■ TASK DESCRIPTION ■
For this exercise, transcribe all of the entries exactly.

■ INFORMATION SUPPLIED ■

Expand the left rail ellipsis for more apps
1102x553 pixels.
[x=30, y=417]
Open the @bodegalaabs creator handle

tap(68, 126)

■ SOLUTION TO THIS PROBLEM ■
Expand the left rail ellipsis for more apps
1102x553 pixels.
[x=30, y=417]
Open the @bodegalaabs creator handle

tap(68, 126)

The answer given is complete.